WHAT YOU HAVE TO DO ::
Arrange the material from the line with "Where should I click to: Click the Match" up to and including the line with "click(x=278, y=208)" as a two-column CSV with the headers text and answer. Give one row for each entry, put each value in its own quoted field, and replace line breaks with spaces.

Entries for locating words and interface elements
..............................
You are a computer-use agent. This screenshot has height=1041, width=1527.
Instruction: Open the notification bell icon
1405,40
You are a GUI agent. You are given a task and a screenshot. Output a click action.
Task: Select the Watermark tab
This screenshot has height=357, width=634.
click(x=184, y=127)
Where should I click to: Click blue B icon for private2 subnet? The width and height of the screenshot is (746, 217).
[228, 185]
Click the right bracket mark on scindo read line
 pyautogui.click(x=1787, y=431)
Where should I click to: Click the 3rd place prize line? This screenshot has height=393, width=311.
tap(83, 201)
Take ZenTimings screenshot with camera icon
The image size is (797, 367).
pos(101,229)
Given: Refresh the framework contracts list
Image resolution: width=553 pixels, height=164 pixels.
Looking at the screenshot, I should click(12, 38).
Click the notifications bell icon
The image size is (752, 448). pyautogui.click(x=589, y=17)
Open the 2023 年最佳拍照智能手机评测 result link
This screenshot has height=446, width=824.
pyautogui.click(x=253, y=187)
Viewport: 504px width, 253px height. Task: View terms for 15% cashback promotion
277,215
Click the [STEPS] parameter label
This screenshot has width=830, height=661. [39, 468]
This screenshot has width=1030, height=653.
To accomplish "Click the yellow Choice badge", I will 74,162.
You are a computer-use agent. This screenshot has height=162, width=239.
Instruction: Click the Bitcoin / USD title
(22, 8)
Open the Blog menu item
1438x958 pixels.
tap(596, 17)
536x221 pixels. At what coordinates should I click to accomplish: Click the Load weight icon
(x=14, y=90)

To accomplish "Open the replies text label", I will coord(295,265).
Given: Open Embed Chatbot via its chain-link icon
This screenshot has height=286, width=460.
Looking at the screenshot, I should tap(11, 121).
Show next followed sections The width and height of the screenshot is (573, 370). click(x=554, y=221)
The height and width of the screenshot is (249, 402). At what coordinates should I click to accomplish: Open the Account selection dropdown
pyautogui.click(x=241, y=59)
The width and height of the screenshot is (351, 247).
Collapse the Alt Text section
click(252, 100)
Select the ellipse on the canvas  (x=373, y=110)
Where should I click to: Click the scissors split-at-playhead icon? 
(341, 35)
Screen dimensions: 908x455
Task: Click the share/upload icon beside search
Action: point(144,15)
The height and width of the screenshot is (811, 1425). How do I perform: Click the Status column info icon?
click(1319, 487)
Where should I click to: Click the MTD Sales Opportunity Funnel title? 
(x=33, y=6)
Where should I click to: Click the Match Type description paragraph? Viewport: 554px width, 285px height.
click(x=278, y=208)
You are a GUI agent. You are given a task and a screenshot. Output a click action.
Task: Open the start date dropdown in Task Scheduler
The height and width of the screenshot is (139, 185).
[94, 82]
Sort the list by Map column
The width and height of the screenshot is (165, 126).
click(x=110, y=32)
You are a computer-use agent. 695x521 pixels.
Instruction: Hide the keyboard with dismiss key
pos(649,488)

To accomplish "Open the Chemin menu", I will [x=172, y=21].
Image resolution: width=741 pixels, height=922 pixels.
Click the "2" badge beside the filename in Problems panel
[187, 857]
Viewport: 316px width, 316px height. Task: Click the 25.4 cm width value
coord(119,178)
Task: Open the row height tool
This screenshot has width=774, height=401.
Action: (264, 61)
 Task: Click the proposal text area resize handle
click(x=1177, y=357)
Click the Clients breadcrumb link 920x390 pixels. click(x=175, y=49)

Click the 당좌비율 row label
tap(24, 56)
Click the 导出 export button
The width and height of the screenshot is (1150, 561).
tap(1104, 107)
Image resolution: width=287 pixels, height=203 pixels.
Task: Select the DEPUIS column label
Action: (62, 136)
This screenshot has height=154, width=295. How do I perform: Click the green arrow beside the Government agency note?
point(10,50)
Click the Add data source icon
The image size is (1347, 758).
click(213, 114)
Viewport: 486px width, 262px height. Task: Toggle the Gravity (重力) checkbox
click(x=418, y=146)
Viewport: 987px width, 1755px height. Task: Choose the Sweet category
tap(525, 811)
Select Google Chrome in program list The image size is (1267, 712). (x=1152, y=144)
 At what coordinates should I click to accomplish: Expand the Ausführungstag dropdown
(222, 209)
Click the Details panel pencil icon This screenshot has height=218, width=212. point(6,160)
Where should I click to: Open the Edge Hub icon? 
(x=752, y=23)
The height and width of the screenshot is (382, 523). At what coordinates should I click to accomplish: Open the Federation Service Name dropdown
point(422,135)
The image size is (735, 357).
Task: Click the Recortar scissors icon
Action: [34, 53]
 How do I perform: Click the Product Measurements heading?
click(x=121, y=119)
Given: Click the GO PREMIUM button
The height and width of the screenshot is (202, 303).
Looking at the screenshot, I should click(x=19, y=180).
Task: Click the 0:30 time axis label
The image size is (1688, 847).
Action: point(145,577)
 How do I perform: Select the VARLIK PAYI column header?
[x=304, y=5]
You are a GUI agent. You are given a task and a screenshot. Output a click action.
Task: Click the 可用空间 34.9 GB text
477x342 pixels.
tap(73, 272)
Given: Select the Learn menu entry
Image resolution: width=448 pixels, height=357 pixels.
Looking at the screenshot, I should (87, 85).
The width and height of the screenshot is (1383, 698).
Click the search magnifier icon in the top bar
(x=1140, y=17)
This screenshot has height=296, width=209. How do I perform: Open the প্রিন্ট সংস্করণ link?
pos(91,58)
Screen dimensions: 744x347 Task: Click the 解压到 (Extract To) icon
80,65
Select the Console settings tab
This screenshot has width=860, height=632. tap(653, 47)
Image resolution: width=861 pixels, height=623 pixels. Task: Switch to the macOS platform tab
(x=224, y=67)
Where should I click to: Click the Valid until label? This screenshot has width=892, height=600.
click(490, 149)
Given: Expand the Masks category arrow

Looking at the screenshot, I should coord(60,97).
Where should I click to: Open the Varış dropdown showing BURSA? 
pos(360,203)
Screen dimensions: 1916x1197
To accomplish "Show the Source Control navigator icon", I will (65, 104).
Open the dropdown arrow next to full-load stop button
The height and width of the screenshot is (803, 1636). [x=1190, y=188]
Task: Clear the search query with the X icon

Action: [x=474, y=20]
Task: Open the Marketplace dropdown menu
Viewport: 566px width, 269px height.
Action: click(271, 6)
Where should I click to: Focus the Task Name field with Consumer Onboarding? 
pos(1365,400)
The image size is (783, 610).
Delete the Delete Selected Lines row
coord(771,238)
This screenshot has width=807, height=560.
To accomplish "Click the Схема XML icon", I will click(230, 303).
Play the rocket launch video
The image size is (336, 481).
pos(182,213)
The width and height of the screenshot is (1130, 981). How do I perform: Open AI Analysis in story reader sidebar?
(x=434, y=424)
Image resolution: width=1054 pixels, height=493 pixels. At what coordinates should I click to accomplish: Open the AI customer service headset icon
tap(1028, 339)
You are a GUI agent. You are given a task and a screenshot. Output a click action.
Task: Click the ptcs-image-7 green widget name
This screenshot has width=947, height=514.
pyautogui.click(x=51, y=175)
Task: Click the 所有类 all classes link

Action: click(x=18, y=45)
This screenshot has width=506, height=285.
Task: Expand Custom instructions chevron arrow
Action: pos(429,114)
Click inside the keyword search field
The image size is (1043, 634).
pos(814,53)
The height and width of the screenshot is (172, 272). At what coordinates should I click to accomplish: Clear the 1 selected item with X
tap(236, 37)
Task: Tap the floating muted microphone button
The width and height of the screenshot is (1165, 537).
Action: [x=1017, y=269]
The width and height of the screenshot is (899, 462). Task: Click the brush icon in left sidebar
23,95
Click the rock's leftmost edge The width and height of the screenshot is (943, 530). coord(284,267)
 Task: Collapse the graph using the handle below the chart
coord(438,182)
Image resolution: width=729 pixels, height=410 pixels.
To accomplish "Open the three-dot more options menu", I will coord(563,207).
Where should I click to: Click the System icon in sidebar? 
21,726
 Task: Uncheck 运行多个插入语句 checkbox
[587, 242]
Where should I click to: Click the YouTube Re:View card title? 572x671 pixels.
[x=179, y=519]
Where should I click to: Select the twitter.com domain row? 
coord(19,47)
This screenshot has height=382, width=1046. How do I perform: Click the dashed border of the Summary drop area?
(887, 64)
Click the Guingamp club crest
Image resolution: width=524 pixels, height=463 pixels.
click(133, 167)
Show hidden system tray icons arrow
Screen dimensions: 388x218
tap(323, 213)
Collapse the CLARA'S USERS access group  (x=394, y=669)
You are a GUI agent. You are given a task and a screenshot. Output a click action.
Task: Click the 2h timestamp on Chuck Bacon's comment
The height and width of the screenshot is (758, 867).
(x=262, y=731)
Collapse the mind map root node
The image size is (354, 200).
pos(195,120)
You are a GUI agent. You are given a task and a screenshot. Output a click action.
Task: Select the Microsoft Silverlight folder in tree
..............................
REPLY TO THE EXERCISE ::
text,answer
"Where should I click to: Click the Match Type description paragraph? Viewport: 554px width, 285px height.","click(x=278, y=208)"